Measurements from SIE runs are stored separately under measurements.quality:

measurements:
quality:
sie@11a9c5d/default/mteb/NFCorpus:
ndcg_at_10: 0.31437
map_at_10: 0.11743
mrr_at_10: 0.5243

Capture results from any source and save them as targets using --save-targets.

Terminal window
# Save TEI results as quality targets
mise run eval BAAI/bge-m3 -t mteb/NFCorpus --type quality --save-targets tei
# Save MTEB benchmark scores as targets
mise run eval BAAI/bge-m3 -t mteb/NFCorpus --type quality --save-targets benchmark

Save SIE results as measurements (for tracking your own baselines):

Terminal window
mise run eval BAAI/bge-m3 -t mteb/NFCorpus --type quality --save-measurements sie

Saved metrics include ndcg_at_10, map_at_10, and mrr_at_10. The source identifier and git commit hash are recorded for traceability.

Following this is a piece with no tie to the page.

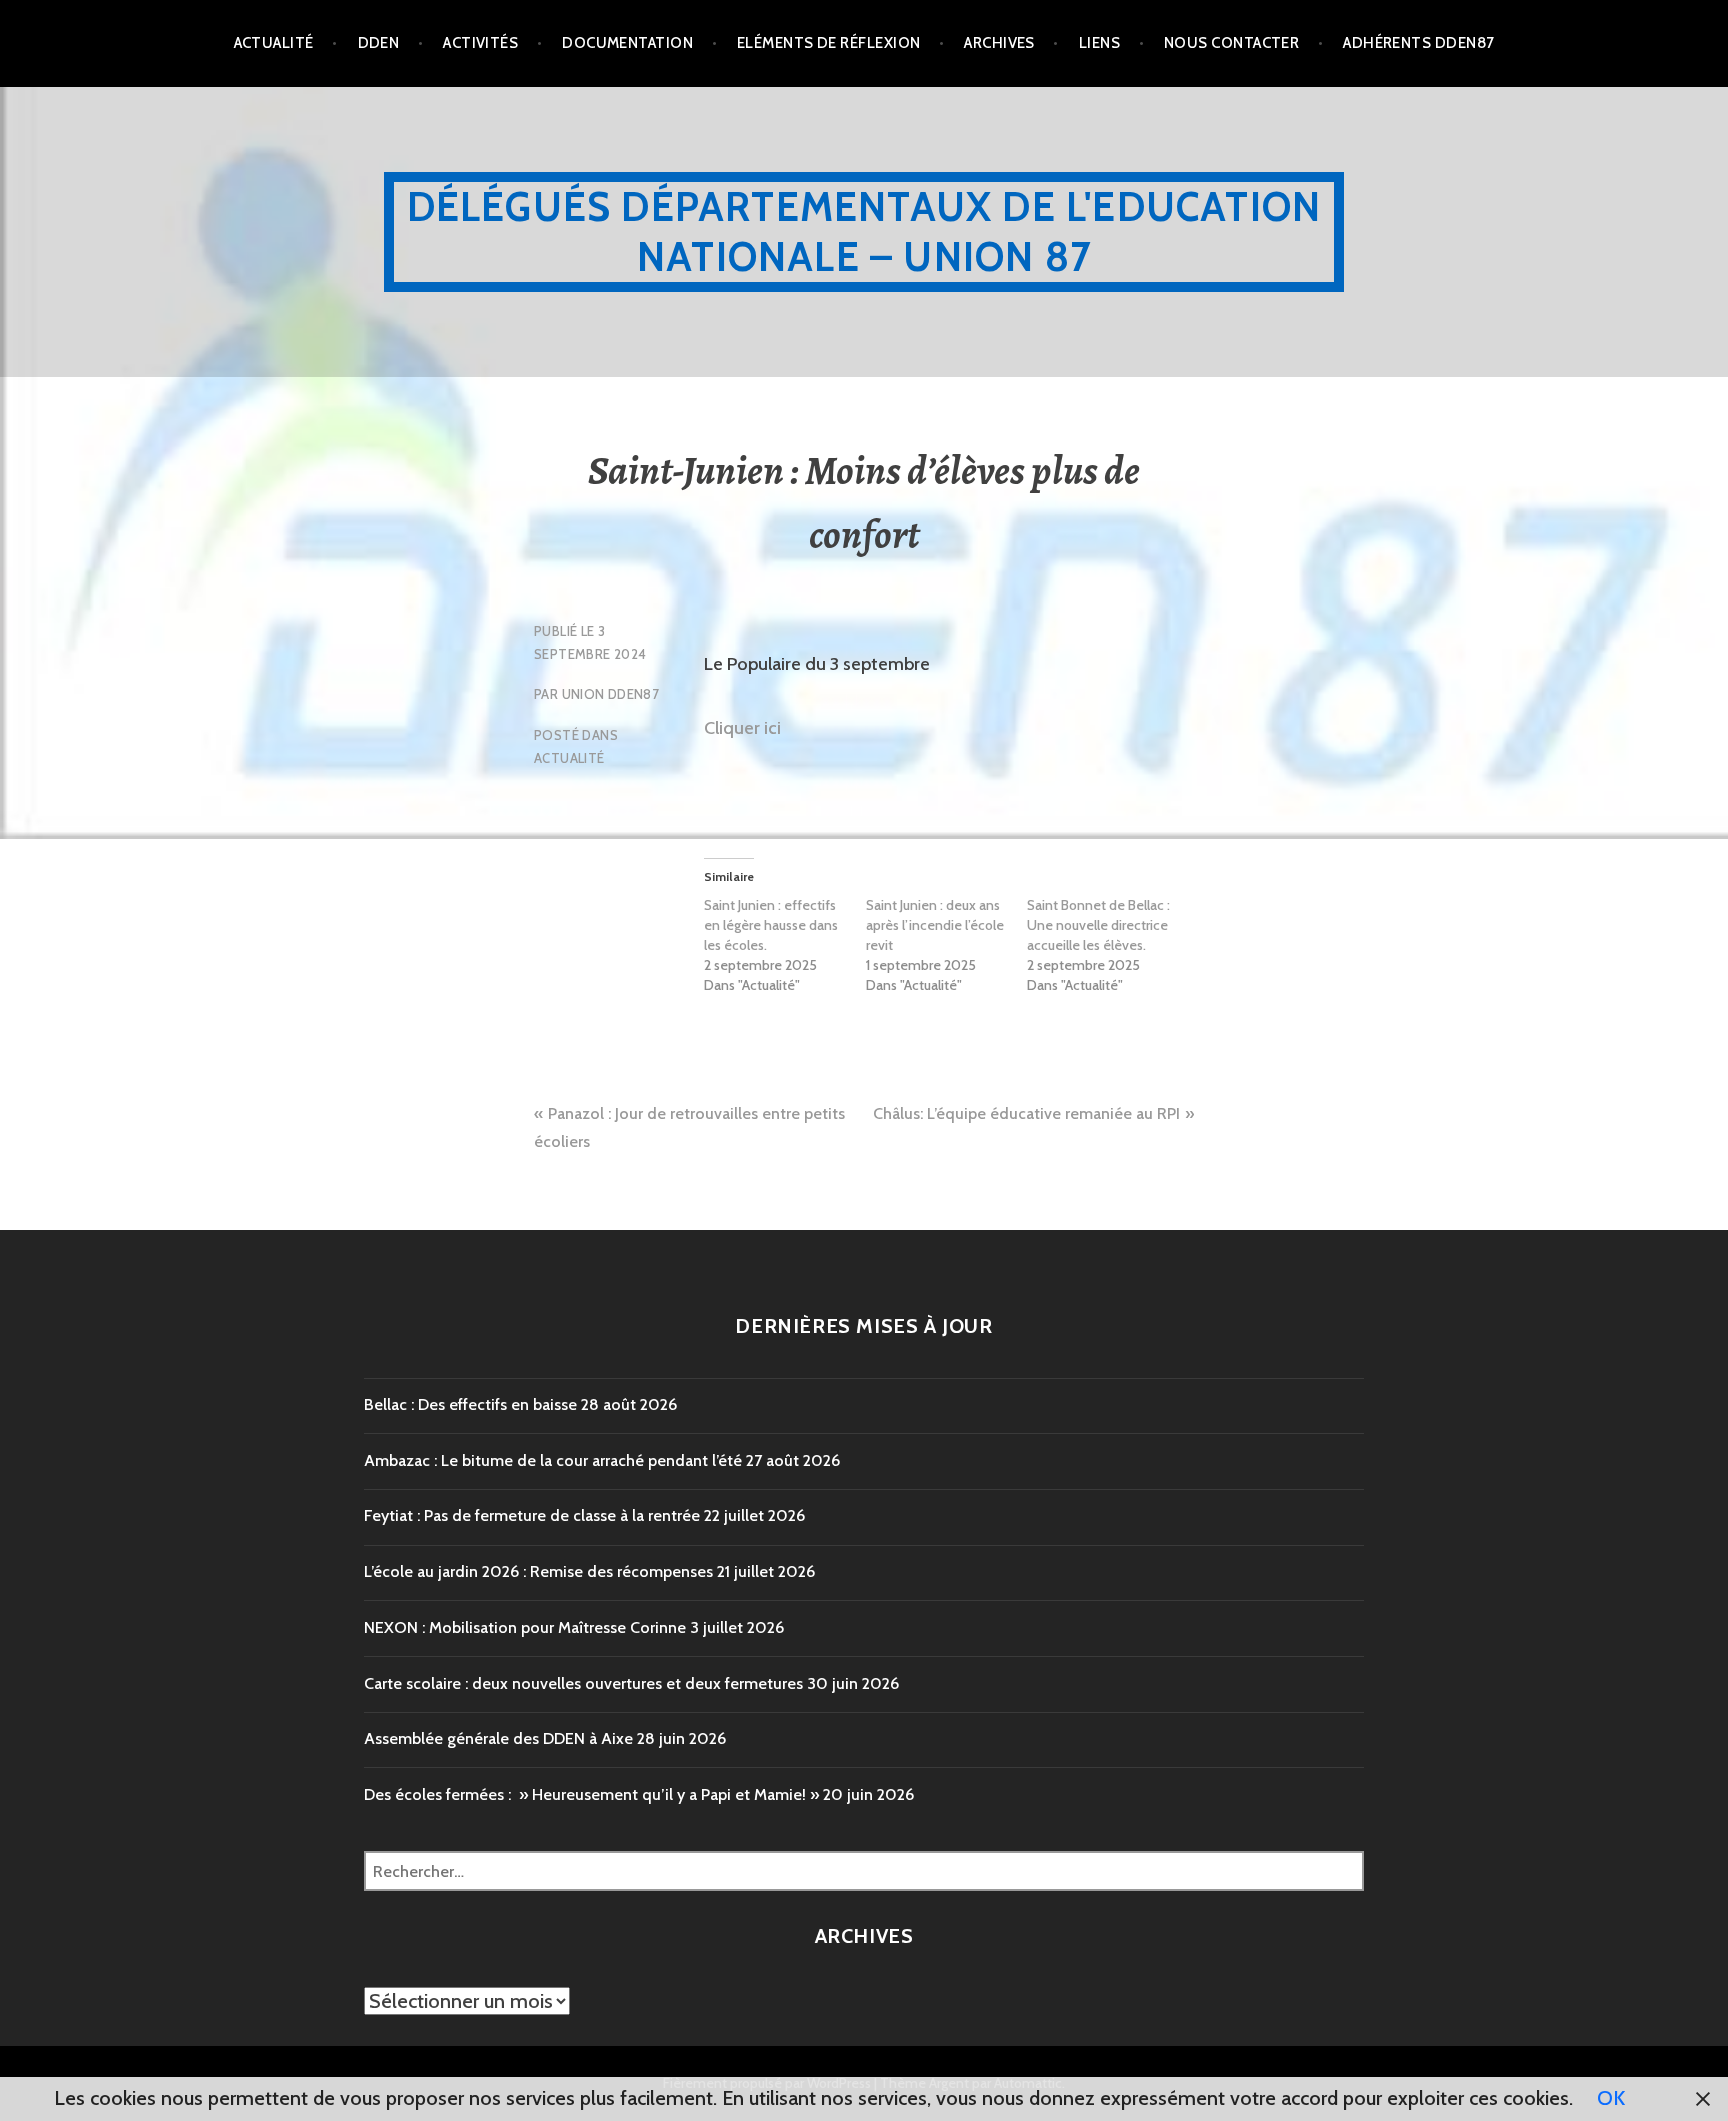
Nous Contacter (1231, 43)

Use --check-targets in CI to catch quality regressions. The command exits non-zero if SIE scores fall below targets.

Terminal window
# CI command: fails if quality regresses
mise run eval BAAI/bge-m3 -t mteb/NFCorpus --type quality -s sie,targets --check-targets

SIE must achieve at least 99% of the target score (configurable via quality_margin). Example output:

PASS: ndcg_at_10: 0.3144 >= 0.3110 (target: 0.3141)
PASS: map_at_10: 0.1174 >= 0.1160 (target: 0.1172)
Target check PASSED

For stricter regression detection against past SIE runs, use --check-measurements:

Terminal window
mise run eval BAAI/bge-m3 -t mteb/NFCorpus --type quality -s sie,measurements --check-measurements

This uses a 98% margin, detecting regressions in your own implementation.